ACP, <i>Annals of Internal Medicine</i> host virtual COVID-19 Vaccine Forum II for physicians

PHILADELPHIA, Dec. 21 - As COVID-19 vaccines are becoming available, physicians and other health care professionals must do the hard work of making sure sufficient numbers of people are vaccinated to end the pandemic. To help prepare them, the American College of Physicians (ACP) and Annals of Internal Medicine hosted the COVID-19 Vaccine Forum II - Promoting COVID-19 Vaccination on Dec. 16 where a panel of infectious disease experts discussed strategies for gaining public trust and acceptance of the vaccine. This was the second in a series of vaccine forums hosted by ACP and Annals of Internal Medicine.

ACP and Annals of Internal Medicine invited four experts to offer their perspectives on the vaccine and the current barriers to optimal uptake. Panelists included Dr. Ada Adimora from University of North Carolina, Dr. Helene Gayle from the Chicago Community Trust, Dr. Peter Hotez from Baylor University, and Dr. Heidi Larson from the London School of Tropical Medicine. Dr. Ryan Mire, a member of ACP's Board of Regents and a practicing internist in Nashville and Dr.
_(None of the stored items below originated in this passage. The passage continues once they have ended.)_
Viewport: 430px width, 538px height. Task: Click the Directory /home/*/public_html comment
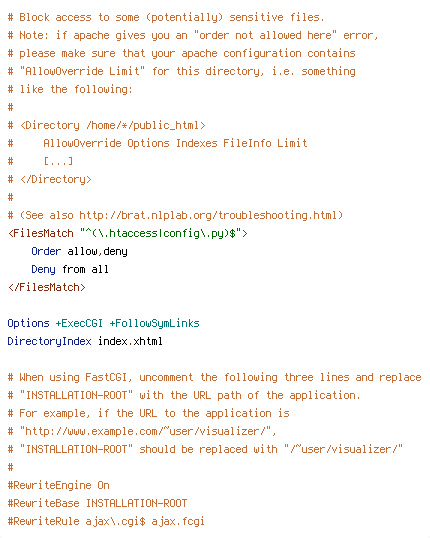(x=107, y=125)
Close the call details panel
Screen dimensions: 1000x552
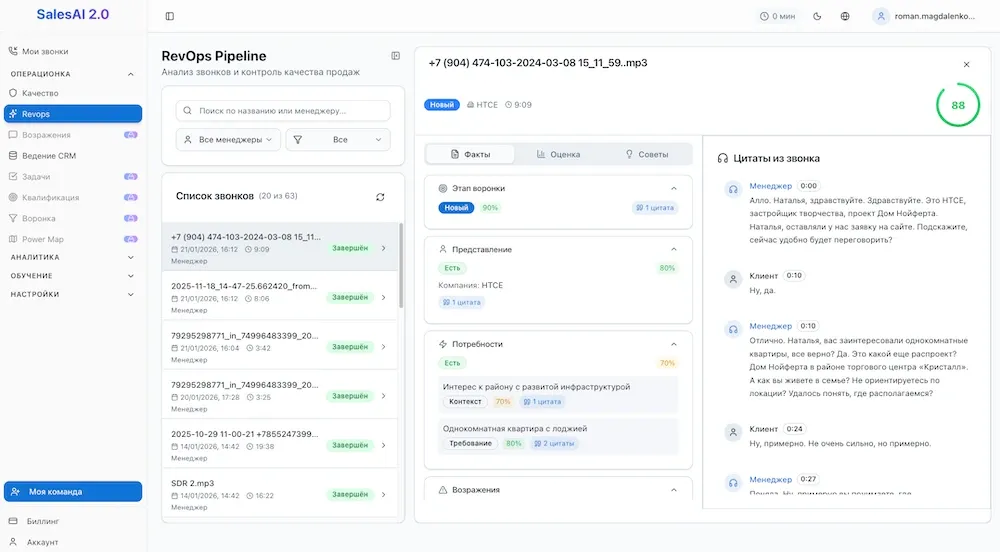(966, 64)
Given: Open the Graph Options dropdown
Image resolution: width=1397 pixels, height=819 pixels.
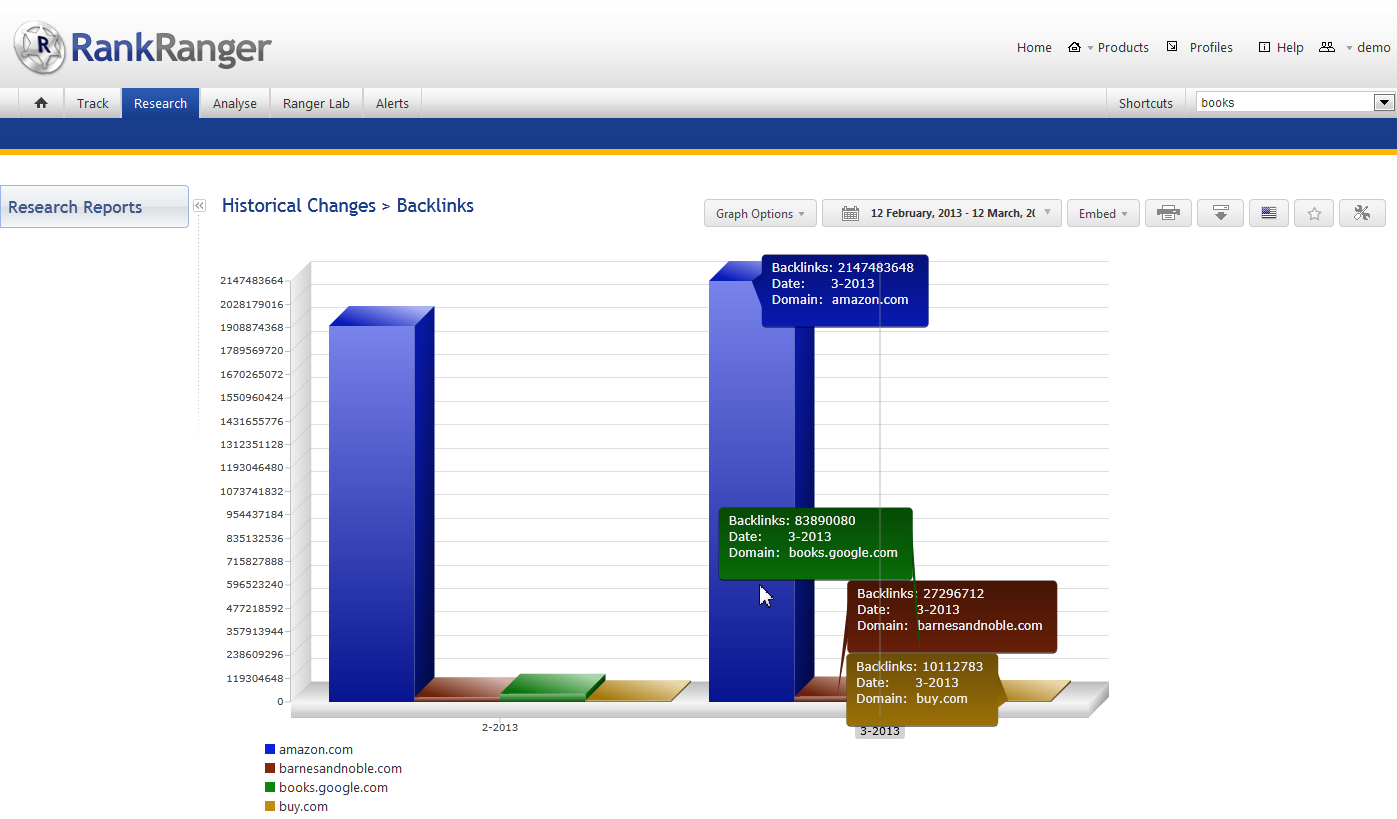Looking at the screenshot, I should click(760, 213).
William Schaffner from Vanderbilt University moderated the discussion. The full recording is available for replay here and is published in Annals of Internal Medicine along with commentary by Christine Laine, MD, MPH, ACP senior vice president and editor-in-chief, Annals of Internal Medicine; Deborah Cotton, MD, MPH, deputy editor, Annals of Internal Medicine, and Darilyn V. Moyer, MD, Executive Vice President and CEO, ACP.

"The vaccine does no good if it remains in freezers and vials-- we need to get the vaccine into people," said Dr. Laine. "Our members are in a unique position to assuage patients' fears and encourage vaccine acceptance. We developed these forums to arm physicians with the facts and strategies they will need to address vaccine apprehension in their clinical practice."

During the forum, the panelists discussed the current vaccines, when and how they might be disseminated to patients, bearing fairness and equity in mind, and the challenges ahead related to influencing public opinion about the safety of the vaccine. Panelists stressed the need to build trust among disproportionally affected minority communities to ensure adequate uptake of the COVID-19 vaccines. Every member of the panel agreed that a comprehensive public health communications campaign would be needed to promote the vaccine and refute the glut of misinformation that has been circulating online.

"We must help our patients understand that getting the COVID-19 vaccine is not just about protecting their health, but it is also about protecting the health of those around them," said Jacqueline W. Fincher, MD, MACP, president, ACP. "Being well-prepared for conversations about vaccine hesitancy is the first step in helping to make our communities safer for everyone."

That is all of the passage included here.